In summary, we conclude that AMF communities in cocoa plantations in Côte d’Ivoire are shaped by abiotic conditions, mainly climatic variables. However, assemblages and diversity metrics at the local scale did not reliably predict those at regional scales. The amount of variation explained by soil, climate and geography variables still leaves most of the variance to likely be explained by random processes, anthropogenic intervention, or possibly plant community composition. Additionally, seasonal variation in AMF abundance may have contributed to the unexplained variance in AMF community composition (Boeraeve et al. 2019).

The specific abiotic conditions of an agroecosystem can be changed considerably through management practices, which will in turn likely affect AMF community composition (Bainard et al. 2014; Moora et al. 2014).
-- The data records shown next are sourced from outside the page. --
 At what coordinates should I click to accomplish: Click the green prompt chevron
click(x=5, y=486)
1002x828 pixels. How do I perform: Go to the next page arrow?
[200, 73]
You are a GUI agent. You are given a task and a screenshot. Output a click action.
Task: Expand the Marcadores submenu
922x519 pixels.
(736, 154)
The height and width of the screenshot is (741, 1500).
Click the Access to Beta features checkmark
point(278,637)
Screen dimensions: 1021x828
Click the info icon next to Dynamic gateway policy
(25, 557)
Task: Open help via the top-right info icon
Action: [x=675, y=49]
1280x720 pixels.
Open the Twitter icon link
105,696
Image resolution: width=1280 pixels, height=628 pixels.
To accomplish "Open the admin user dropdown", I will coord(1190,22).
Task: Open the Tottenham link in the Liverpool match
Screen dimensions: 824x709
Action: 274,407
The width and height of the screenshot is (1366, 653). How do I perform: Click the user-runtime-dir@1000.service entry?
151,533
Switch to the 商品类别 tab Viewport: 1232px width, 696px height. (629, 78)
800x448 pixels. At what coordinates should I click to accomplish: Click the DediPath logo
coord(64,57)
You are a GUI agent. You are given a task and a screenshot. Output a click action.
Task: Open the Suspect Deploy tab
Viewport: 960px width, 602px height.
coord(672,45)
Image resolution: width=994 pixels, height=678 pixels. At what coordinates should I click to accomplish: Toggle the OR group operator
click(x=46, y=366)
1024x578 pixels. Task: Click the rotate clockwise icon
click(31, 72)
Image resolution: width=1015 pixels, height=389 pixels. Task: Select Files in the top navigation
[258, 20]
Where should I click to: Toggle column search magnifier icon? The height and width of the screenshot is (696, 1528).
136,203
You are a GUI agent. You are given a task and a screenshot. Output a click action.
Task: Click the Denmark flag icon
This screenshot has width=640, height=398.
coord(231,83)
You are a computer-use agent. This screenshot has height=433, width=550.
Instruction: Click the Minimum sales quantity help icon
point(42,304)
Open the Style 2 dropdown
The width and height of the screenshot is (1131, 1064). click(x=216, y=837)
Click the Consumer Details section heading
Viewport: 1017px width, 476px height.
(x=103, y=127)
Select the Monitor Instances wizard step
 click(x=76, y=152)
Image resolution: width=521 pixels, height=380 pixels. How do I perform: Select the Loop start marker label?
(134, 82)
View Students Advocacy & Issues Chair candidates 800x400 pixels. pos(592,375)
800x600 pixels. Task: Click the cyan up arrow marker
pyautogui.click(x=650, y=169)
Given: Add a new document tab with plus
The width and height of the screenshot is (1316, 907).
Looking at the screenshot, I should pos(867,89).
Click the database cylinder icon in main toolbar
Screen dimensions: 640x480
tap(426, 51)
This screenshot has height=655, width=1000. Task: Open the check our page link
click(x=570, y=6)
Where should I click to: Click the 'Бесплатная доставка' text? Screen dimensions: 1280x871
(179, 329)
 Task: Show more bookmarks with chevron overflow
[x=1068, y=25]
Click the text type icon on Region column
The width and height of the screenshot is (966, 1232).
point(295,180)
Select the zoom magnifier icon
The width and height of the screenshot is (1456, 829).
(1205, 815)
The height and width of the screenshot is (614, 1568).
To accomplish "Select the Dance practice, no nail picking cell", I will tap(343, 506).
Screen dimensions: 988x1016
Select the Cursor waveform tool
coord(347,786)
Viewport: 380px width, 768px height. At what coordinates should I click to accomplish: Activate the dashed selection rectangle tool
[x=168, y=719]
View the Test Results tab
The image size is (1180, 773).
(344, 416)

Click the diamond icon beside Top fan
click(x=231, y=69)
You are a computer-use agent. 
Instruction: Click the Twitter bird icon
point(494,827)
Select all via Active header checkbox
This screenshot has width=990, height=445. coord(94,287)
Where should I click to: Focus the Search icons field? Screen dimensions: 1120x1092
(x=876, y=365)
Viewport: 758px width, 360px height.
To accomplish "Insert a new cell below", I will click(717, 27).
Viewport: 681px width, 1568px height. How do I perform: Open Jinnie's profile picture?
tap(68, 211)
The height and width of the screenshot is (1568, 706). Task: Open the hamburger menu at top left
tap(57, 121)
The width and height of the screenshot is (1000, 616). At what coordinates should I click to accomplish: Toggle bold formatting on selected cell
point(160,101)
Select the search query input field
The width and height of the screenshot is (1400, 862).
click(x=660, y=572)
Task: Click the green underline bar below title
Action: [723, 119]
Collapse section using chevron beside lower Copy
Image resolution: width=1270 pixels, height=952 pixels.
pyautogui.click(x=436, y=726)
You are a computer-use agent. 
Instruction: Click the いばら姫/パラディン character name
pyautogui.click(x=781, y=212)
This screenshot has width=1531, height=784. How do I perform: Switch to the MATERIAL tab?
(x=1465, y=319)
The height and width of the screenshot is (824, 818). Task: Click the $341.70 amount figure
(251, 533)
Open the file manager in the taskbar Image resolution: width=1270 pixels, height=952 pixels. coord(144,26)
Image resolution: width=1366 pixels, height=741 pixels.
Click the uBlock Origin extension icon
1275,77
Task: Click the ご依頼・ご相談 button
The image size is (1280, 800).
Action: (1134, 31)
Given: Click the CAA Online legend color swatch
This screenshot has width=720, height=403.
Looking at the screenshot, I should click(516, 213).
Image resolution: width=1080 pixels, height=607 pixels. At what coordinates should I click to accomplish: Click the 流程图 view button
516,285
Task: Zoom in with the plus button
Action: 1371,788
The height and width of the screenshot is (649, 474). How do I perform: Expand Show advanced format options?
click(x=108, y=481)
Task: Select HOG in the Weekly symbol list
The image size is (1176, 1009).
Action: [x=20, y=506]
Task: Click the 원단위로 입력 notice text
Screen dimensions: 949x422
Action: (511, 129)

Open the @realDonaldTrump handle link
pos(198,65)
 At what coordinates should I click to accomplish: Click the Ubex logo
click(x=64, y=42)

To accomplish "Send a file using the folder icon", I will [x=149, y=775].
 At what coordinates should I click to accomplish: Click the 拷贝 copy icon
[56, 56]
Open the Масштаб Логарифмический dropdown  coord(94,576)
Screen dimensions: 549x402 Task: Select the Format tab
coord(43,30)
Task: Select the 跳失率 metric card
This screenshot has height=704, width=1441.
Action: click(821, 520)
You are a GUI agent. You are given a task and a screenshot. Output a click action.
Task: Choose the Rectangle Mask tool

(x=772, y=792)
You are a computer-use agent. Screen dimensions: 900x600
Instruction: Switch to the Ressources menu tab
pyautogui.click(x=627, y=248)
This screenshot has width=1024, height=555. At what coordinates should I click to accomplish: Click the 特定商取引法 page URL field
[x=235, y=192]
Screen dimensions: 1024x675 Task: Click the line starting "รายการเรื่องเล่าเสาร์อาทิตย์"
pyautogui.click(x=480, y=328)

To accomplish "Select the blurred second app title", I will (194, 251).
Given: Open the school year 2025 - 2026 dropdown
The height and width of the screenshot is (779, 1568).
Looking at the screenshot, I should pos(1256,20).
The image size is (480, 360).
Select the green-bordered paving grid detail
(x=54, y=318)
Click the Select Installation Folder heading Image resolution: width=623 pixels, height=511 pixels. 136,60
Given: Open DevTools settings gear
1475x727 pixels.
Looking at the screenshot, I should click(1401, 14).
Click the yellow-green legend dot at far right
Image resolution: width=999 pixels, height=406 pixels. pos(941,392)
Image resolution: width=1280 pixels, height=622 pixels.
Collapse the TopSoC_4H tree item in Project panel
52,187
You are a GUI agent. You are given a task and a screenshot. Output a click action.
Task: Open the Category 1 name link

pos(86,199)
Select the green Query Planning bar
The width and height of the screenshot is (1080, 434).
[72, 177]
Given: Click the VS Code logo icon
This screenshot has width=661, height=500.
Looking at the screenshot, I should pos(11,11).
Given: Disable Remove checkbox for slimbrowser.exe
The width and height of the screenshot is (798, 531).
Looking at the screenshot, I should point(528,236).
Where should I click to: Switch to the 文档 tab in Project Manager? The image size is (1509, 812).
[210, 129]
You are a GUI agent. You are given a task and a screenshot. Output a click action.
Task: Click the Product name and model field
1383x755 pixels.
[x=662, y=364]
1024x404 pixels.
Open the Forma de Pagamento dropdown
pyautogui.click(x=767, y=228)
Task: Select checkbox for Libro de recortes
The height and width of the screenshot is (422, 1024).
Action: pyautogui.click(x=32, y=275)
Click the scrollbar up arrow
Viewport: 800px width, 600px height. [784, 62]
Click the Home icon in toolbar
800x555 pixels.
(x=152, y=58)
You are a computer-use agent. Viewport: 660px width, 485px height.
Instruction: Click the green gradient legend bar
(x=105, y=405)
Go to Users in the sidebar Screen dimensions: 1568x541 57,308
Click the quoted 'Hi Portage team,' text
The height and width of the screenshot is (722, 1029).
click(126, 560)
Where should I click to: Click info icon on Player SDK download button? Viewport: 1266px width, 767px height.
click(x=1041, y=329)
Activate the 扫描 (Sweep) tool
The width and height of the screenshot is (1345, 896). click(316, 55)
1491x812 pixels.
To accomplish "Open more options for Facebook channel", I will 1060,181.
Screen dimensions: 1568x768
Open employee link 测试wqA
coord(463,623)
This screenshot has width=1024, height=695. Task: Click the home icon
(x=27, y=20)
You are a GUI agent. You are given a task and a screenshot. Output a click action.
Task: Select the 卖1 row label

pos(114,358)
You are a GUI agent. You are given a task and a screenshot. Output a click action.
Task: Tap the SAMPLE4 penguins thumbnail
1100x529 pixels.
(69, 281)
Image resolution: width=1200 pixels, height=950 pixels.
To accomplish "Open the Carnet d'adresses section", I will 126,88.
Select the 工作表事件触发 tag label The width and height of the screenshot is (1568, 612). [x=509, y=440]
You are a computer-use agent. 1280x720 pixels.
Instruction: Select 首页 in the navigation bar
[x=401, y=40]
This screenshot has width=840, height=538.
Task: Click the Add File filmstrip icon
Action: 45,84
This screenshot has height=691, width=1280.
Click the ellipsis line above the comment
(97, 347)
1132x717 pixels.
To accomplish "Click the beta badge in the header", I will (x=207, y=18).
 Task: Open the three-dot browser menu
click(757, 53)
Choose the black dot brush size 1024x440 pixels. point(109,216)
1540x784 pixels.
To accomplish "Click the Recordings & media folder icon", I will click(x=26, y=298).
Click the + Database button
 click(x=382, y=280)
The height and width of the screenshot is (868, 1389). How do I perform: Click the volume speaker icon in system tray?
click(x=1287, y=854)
It is important to understand how these practices influence AMF and how AMF use can be implemented in cocoa plantations in Côte d’Ivoire. Likewise, it will be important to establish adequate management practices, for example revision of fertilizer applications (N’Guessan et al. 2017) to promote a functionally beneficial AMF community. Gaining understanding of processes involved in shaping tropical AMF communities and AMF establishment (Köhl et al. 2016) is much needed and could allow for the development of more sustainable and productive cocoa agroecosystems than at present.